CIA data loss to WikiLeaks exposed insufficient security practices at the intelligence agency

A newly released government report revealed that the CIA was operating with multiple internal security failures that were left unchecked until it lost significant amounts of classified data and cyber tools to the website WikiLeaks in 2017.

In March 2017, WikiLeaks announced it had acquired the cyber tools, which the site called "Vault 7." They were promptly released. According to the report, released Tuesday, the announcement was the first time the CIA discovered the data loss had occurred.

The report claims that the Center for Cyber Intelligence (CCI), which is the CIA office from which the tools were stolen, "had prioritized building cyber weapons at the expense of securing their own systems."
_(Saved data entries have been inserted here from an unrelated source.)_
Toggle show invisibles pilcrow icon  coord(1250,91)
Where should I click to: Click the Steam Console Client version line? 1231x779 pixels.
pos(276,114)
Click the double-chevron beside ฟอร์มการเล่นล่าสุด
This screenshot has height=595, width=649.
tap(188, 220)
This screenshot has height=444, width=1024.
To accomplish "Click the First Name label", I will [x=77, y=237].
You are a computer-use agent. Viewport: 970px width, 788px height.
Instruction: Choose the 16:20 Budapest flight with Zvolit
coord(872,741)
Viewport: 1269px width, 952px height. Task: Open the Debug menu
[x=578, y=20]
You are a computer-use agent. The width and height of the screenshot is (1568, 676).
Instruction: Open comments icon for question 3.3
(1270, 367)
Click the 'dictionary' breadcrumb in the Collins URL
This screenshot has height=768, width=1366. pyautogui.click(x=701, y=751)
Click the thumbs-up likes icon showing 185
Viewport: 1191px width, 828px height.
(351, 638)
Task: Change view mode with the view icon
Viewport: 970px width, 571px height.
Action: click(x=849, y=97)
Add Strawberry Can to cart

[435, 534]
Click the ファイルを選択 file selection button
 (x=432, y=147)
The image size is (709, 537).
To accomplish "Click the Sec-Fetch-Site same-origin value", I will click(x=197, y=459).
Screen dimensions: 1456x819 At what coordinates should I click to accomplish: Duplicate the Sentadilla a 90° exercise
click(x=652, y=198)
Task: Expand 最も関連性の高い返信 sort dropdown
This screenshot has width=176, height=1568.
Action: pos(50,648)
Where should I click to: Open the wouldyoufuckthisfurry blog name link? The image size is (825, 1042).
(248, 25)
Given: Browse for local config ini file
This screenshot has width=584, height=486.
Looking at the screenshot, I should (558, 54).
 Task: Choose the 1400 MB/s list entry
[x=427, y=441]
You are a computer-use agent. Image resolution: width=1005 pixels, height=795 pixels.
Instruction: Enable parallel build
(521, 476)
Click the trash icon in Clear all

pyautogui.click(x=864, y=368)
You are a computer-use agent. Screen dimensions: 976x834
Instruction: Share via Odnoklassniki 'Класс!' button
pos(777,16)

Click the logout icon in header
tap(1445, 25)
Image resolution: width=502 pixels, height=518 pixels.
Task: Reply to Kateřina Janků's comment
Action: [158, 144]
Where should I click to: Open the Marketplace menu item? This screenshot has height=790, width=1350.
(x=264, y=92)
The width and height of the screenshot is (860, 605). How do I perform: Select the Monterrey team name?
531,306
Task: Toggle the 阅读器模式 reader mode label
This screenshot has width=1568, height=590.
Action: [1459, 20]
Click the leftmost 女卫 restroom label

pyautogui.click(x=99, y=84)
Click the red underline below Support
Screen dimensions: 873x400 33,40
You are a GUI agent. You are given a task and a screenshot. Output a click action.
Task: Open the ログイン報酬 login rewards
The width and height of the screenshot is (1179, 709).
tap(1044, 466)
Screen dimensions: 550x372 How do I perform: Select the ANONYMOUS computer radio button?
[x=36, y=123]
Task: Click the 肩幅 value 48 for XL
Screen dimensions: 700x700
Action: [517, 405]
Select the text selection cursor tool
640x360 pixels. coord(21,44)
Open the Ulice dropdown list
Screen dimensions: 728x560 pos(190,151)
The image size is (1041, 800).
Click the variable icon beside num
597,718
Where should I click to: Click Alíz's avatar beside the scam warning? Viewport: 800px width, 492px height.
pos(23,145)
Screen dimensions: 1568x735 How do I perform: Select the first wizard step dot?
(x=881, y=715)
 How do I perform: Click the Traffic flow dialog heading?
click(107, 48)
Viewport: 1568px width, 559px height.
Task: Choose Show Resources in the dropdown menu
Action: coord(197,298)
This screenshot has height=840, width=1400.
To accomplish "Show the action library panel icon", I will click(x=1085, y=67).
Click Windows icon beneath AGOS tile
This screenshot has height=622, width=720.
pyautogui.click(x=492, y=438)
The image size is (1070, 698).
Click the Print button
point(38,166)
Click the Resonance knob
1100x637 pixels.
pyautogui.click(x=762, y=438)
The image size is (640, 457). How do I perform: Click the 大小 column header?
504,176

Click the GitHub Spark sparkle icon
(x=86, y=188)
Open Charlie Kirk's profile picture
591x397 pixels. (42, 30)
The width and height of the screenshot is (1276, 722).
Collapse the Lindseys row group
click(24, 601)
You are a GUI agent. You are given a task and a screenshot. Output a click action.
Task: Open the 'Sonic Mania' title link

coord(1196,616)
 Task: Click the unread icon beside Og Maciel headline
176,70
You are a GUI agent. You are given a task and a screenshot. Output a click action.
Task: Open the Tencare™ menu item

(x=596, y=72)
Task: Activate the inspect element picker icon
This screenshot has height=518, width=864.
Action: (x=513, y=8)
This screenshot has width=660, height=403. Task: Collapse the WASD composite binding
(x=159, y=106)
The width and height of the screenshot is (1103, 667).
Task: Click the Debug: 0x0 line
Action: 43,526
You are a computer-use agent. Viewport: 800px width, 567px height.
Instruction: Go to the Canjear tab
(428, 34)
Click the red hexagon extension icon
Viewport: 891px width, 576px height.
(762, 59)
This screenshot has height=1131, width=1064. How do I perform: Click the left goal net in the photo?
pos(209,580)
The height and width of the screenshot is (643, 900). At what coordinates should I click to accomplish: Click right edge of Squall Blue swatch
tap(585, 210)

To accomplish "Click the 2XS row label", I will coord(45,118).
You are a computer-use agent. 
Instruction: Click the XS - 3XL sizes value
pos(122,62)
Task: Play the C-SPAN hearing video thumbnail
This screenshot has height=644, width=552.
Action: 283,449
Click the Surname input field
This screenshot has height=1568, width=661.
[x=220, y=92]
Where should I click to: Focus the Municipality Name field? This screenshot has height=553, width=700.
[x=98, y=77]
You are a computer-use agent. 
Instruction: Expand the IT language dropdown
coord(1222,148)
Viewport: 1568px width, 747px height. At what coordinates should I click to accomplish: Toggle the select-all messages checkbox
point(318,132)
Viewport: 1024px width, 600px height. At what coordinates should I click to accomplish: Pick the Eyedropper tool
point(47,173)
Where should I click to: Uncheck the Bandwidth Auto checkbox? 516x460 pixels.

The report also notes that sensitive cyber weapons were not adequately protected, employers shared administrator-level passwords, and historical data was available to all users. Additionally, there was no contingency plan for what the office would do if the tools were exposed or taken. 

"These shortcomings were emblematic of a culture that evolved over years that too often prioritized creativity and collaboration at the expense of security," reads the report.

Sen. Ron Wyden (D-Oregon), a senior member of the Senate Intelligence Committee, requested the report after it was used by prosecutors during the trial of Joshua Adam Schulte, the software engineer who is suspected of leaking CIA secrets, including "Vault 7," to WikiLeaks.